The Russian representatives presented not only a perfectly definite statement of the principles upon which they would be willing to conclude peace, but also an equally definite program of the concrete application of those principles. The representatives of the Central Powers, on their part, presented an outline of settlement which, if much less definite, seemed susceptible of liberal interpretation until their specific program of practical terms was added. That program proposed no concessions at all, either to the sovereignty of Russia or to the preferences of the populations with whose fortunes it dealt, but meant, in a word, that the Central Empires were to keep every foot of territory their armed forces had occupied--every province, every city, every point of vantage as a permanent addition to their territories and their power.
It is a reasonable conjecture that the general principles of settlement which they at first suggested originated with the more liberal statesmen of Germany and Austria, the men who have begun to feel the force of their own peoples' thought and purpose, while the concrete terms of actual settlement came from the military leaders who have no thought but to keep what they have got. The negotiations have been broken off. The Russian representatives were sincere and in earnest. They cannot entertain such proposals of conquest and domination.
The whole incident is full of significance. It is also full of perplexity. With whom are the Russian representatives dealing? For whom are the representatives of the Central Empires speaking? Are they speaking for the majorities of their respective parliaments or for the minority parties, that military and imperialistic minority which has so far dominated their whole policy and controlled the affairs of Turkey and of the Balkan States which have felt obliged to become their associates in this war?
The Russian representatives have insisted, very justly, very wisely, and in the true spirit of modern democracy, that the conferences they have been holding with the Teutonic and Turkish statesmen should be held within open, not closed, doors, and all the world lies been audience, as was desired. To whom have we been listening, then? To those who speak the spirit and intention of the resolutions of the German Reichstag of the 9th of July last, the spirit and intention of the liberal leaders and parties of Germany, or to those who resist and defy that spirit and intention and insist upon conquest and subjugation? Or are we listening, in fact, to both, unreconciled and in open and hopeless contradiction? These are very serious and pregnant questions. Upon the answer to them depends the peace of the world.

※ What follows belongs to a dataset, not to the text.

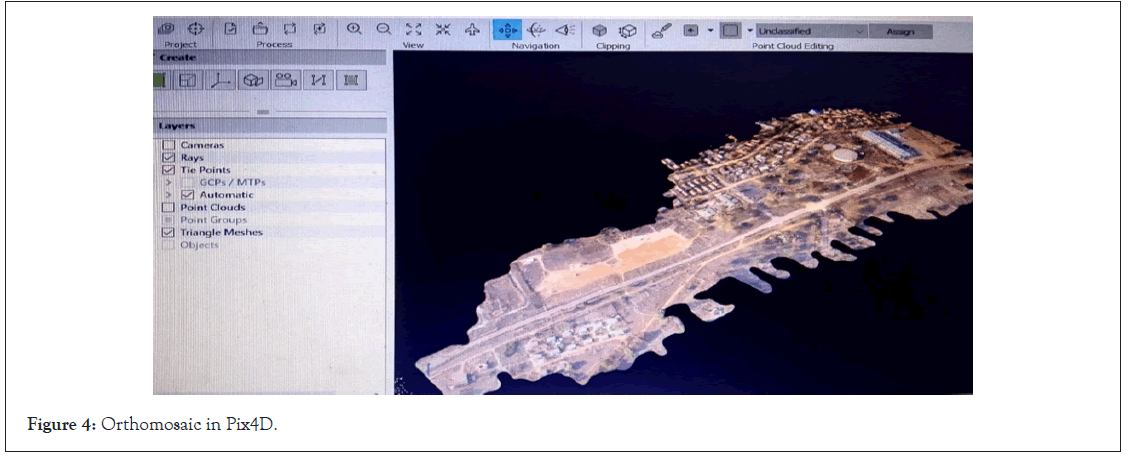
Task: Click the Zoom In magnifier icon
Action: point(354,29)
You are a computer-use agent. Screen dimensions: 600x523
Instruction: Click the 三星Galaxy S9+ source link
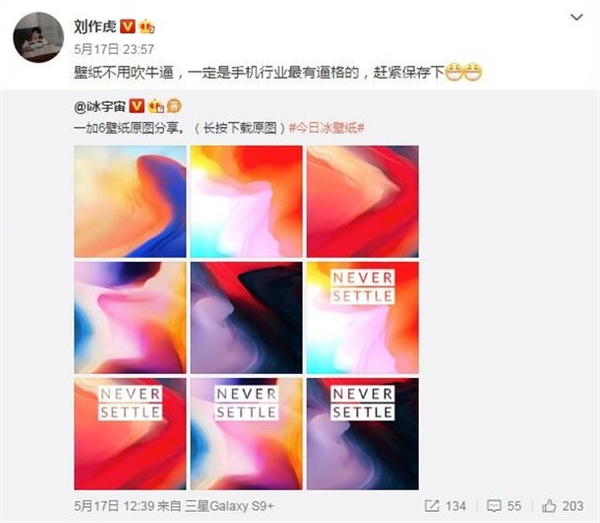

But whatever the results of the parleys at Brest-Litovsk, whatever the confusions of counsel and of purpose in the utterances of the spokesmen of the Central Empires, they have again attempted to acquaint the world with their objects in the war and have again challenged their adversaries to say what their objects are and what sort of settlement they would deem just and satisfactory. There is no good reason why that challenge should not be responded to, and responded to with the utmost candor. We did not wait for it. Not once, but again and again we have laid our whole thought and purpose before the world, not in general terms only, but each time with sufficient definition to make it clear what sort of definite terms of settlement must necessarily spring out of them. Within the last week Mr. Lloyd George has spoken with admirable candor and in admirable spirit for the people and Government of Great Britain.
There is no confusion of counsel among the adversaries of the Central Powers, no uncertainty of principle, no vagueness of detail. The only secrecy of counsel, the only lack of fearless frankness, the only failure to make definite statement of the objects of the war, lies with Germany and her allies. The issues of life and death hang upon these definitions. No statesman who has the least conception of his responsibility ought for a moment to permit himself to continue this tragical and appalling outpouring of blood and treasure unless he is sure beyond a peradventure that the objects of the vital sacrifice are part and parcel of the very life of society and that the people for whom he speaks think them right and imperative as he does.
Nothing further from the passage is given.